Baler’s festival revolves about its two most important products—the coconut and the sabutan or the thatch screwpine (Pandanus sabotan Blanco or Pandanus tectorius Parkinson ex Du Roi).
Being in southern Luzon, Aurora is abundant in coconut trees like its neighboring provinces such as Quezon, Batangas and Laguna. The coconut is still a very important crop, and 2,631.6 hectares, out of the town’s total land area of 9,255 hectares, are planted with coconuts. On the other hand, Baler takes pride in its sabutan, whose leaves are traditionally woven into mats and hats. Recently sabutan leaves have been fashioned into different items such as coin purses, bags, table runners, slippers, etc. Sheets of woven sabutan are even made into gowns to highlight this indigenous product and the many ways to innovate with it. Neighboring town San Luis is also known for sabutan crafts and holds the Sabutan Festival every late August.
Baler’s Coco-Sabutan Festival is usually held from August 13 to 19 with an array of events including a drum and lyre band competition, a women’s beauty pageant, a trade fair, and a talent competition. This year, the festival, according to Baler mayor Nelianto “Pilot” Bihasa, aimed to strengthen the town’s tourism industry, promote environmental awareness and honor God, encapsulated in the theme “Sulong Baler: Turismo ay Palakasin, Kalikasan Pagyamanin, Diyos ay Purihin” (Forward, Baler: Strengthen Tourism, Enrich the Environment, Praise God).
A prelude to the festival was a surfing competition. For many people outside Baler, the town is about surfing, which is concentrated at Sabang Beach. Baler claims to be the birthplace of surfing in the Philippines. When Francis Ford Coppola’s famous 1979 Vietnam War film Apocalypse Now was partly filmed in Baler, the actors and crew went surfing, inspiring the locals to take on the sport after they departed and left behind their surfboards.

[Data extract]
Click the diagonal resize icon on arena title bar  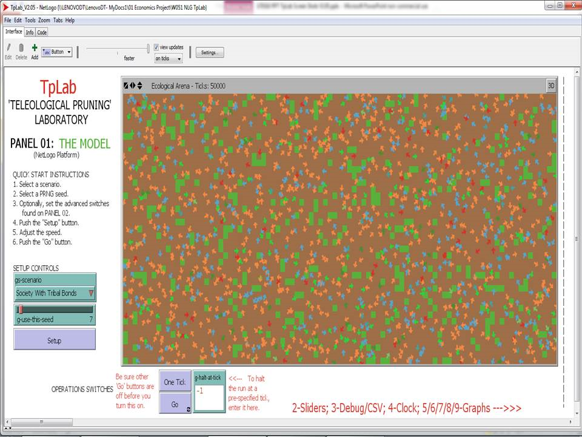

[What you need to do]
(a) Can you write out the Baler festival passage from "Baler’s Coco-Sabutan Festival" up to and including "Environment, Praise God).", word for word?
(b) Could you pick up the Baler festival passage after its last sentence and carry it further?

[Response list]
(a)
Baler’s Coco-Sabutan Festival is usually held from August 13 to 19 with an array of events including a drum and lyre band competition, a women’s beauty pageant, a trade fair, and a talent competition. This year, the festival, according to Baler mayor Nelianto “Pilot” Bihasa, aimed to strengthen the town’s tourism industry, promote environmental awareness and honor God, encapsulated in the theme “Sulong Baler: Turismo ay Palakasin, Kalikasan Pagyamanin, Diyos ay Purihin” (Forward, Baler: Strengthen Tourism, Enrich the Environment, Praise God).

(b)
Surfing has spurred tourism in Baler, and tourism is further boosted, many locals believe, by Kris Aquino’s featuring of the town and its premiere resort Costa Pacifica in her show Kris TV in January 2014. A tour guide related how, after the episode was shown, the town was deluged by visitors, testing Baler’s ability to manage tourism. Baler has since learned from the sudden influx and is still learning, step by step, to accommodate tourists efficiently. The surging of accommodation, souvenir shops and restaurants in Baler indicate a positive future in tourism.
Still developing, the Coco-Sabutan Festival can be a major means of attracting tourists. While mostly intended for Balerianos, the festival has a variety of events that can attract different people.  
In the last festival, surfing enthusiasts had a field day at the Baler 406: First Baler Surf Fest, held from August 6 to 7 at the famous tourist strip of Sabang Beach. In the junior division, Clifford Banania emerged as champion with Neil Sanchez as first runner-up, John Kaizer Aguila second runner-up, and Kahea Namoro third runner-up. Meanwhile, in the men’s open division, Jefferson dela Torre surged to championship, trailed by first runner-up Smith dela Torre, second runner-up Wilson Faraon and third runner-up Robinson Dela Torre.
Other sporting events included a fun run, a cycling competition, an open fishing competition, a skateboard contest and the Palaro ng Lahi.
These “modern” components were scheduled side-by-side traditional fiesta features such as the sayawang bayan or town dance, where officials and senior citizens of the town’s 13 barangays were given a venue to dance and socialize, and the making of welcome arches.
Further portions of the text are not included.